**Try it**
Print exactly the line that contains "The width and height of the screenshot is (893, 502)." along with every line beneath it to the end of the records below, and omit pictures.

**Extracted records**
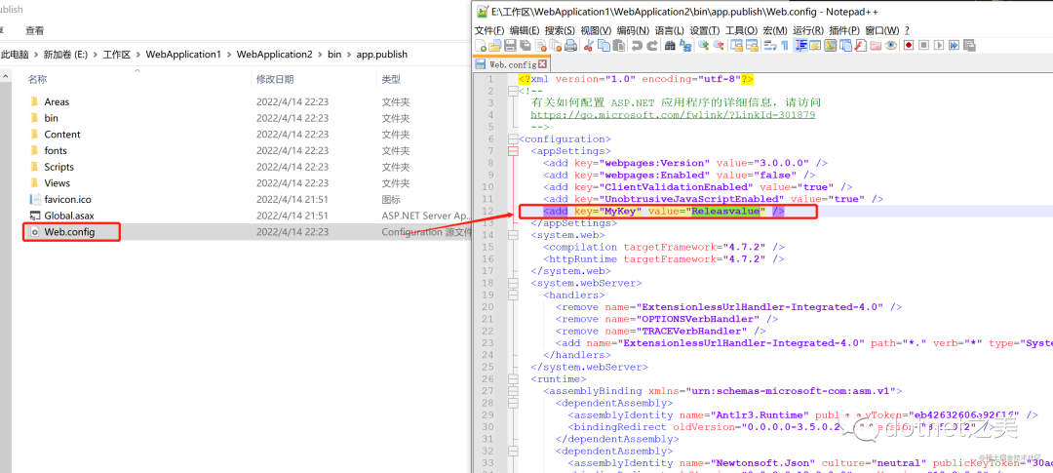The image size is (1053, 473).
Task: Select the Global.asax file in the list
Action: 69,216
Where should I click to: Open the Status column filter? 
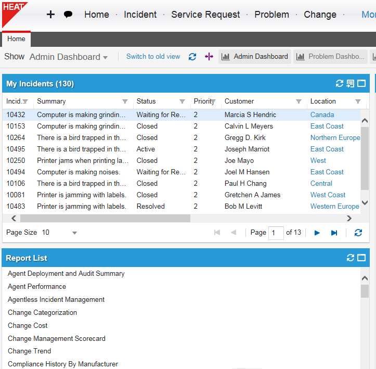click(x=182, y=101)
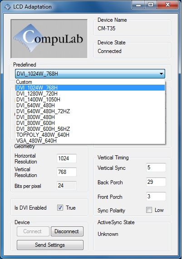The width and height of the screenshot is (182, 259).
Task: Select DVI_640W_480H_72HZ entry
Action: 90,111

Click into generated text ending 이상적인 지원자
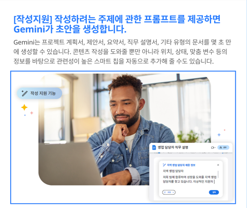coord(190,179)
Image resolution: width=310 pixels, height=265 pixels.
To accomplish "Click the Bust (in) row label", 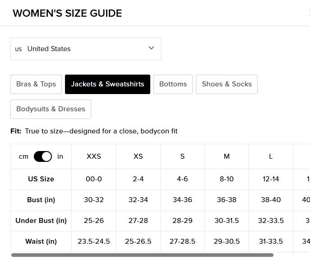I will click(x=41, y=200).
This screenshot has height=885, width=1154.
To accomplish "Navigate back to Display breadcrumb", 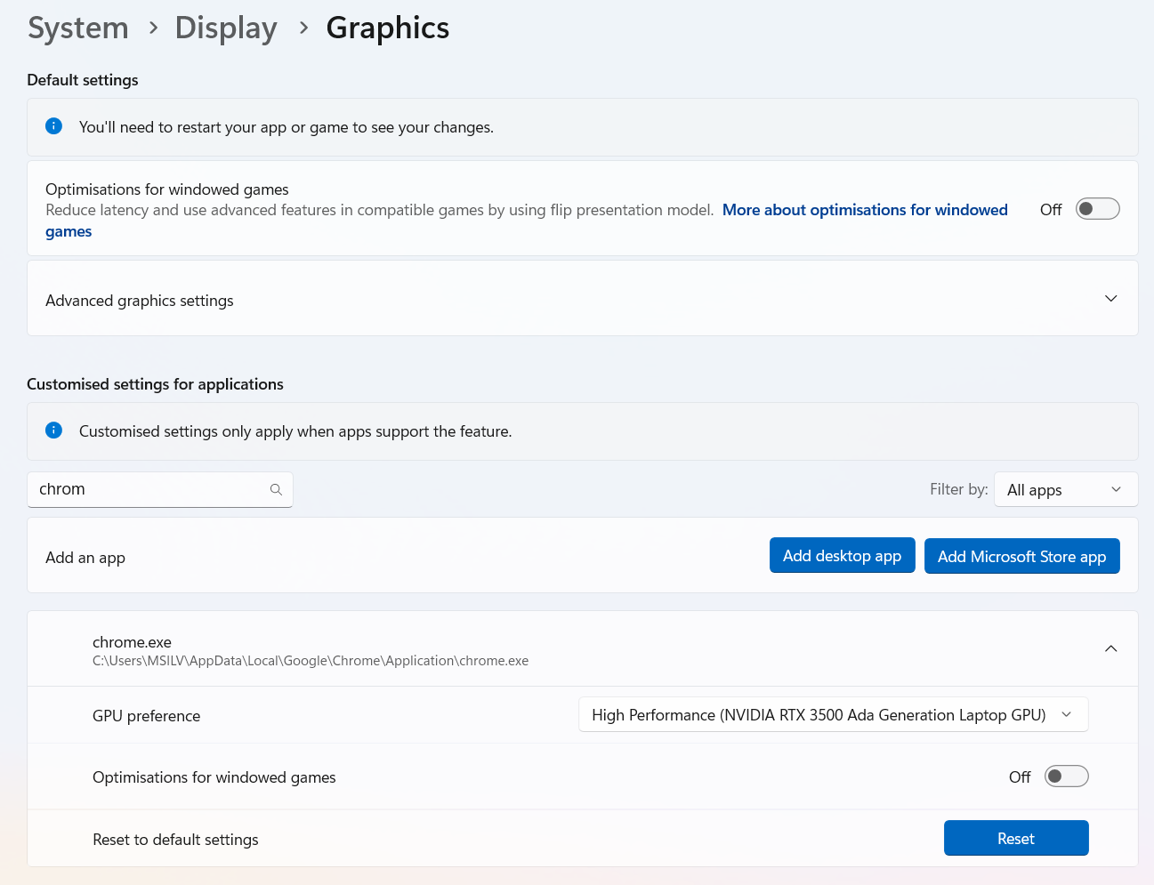I will tap(226, 28).
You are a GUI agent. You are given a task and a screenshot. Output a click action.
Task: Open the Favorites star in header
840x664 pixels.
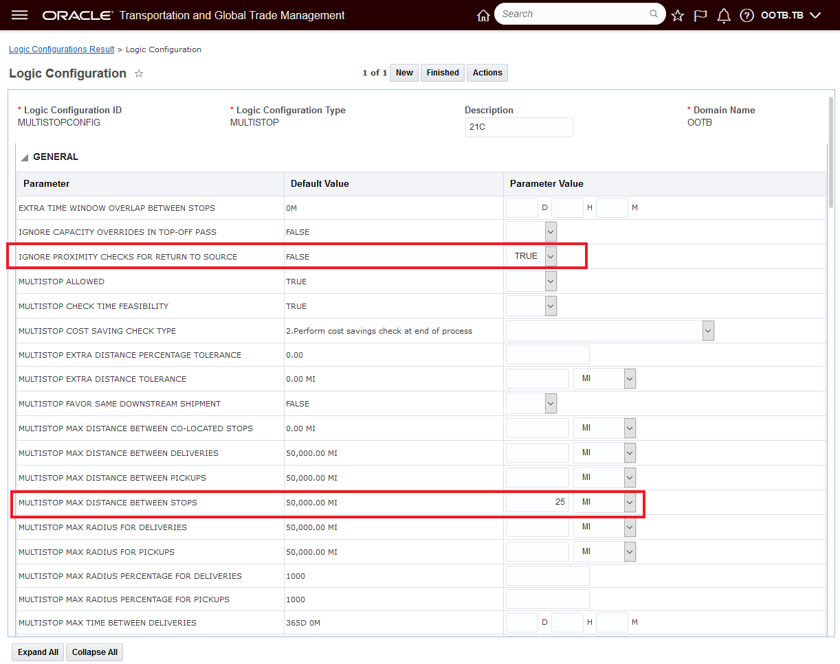pos(678,15)
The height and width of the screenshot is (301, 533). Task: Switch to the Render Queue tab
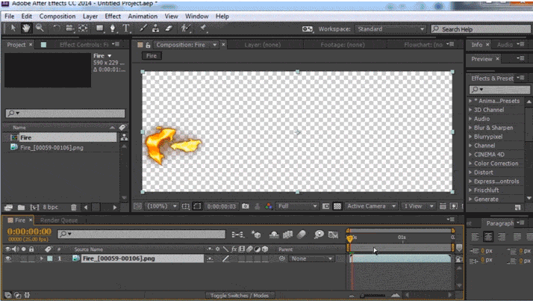[x=59, y=220]
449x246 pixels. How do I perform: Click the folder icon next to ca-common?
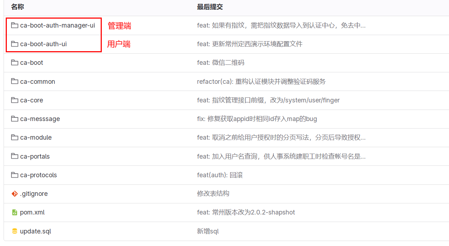tap(14, 82)
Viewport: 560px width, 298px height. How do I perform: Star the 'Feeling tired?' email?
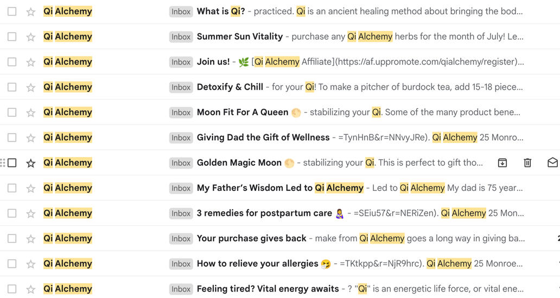(x=31, y=289)
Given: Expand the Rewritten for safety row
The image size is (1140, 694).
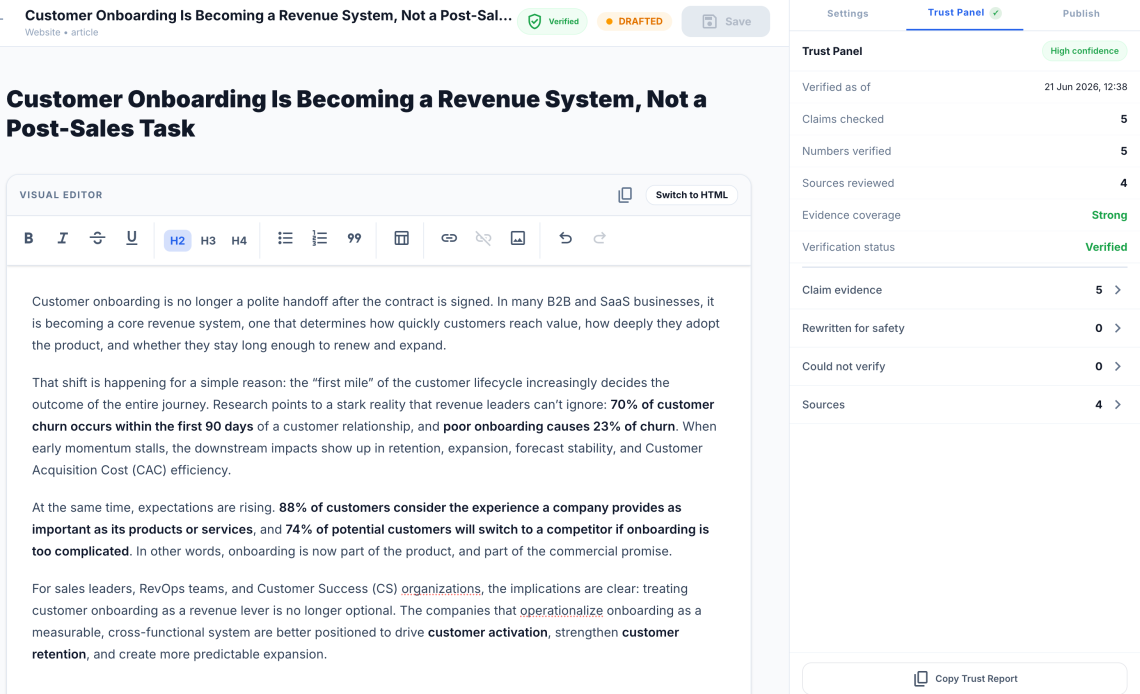Looking at the screenshot, I should [x=964, y=328].
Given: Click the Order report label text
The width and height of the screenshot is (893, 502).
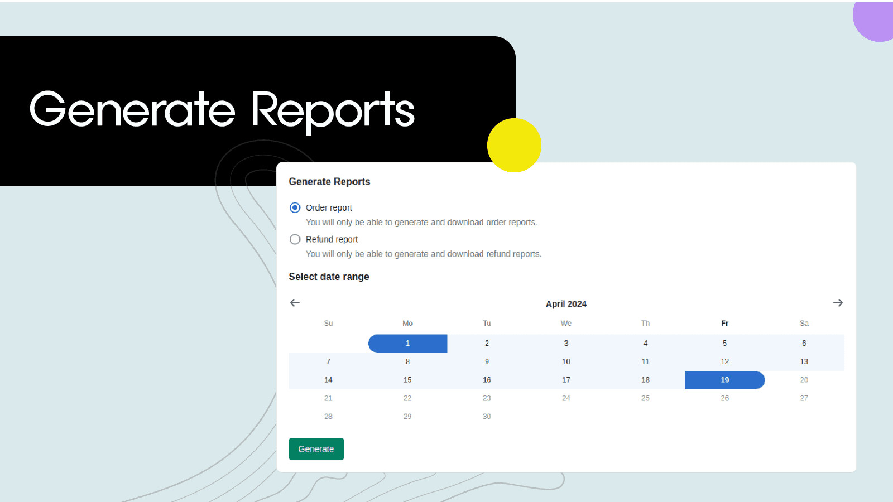Looking at the screenshot, I should click(329, 207).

**Solution for this problem**
The width and height of the screenshot is (893, 502).
Looking at the screenshot, I should click(329, 207).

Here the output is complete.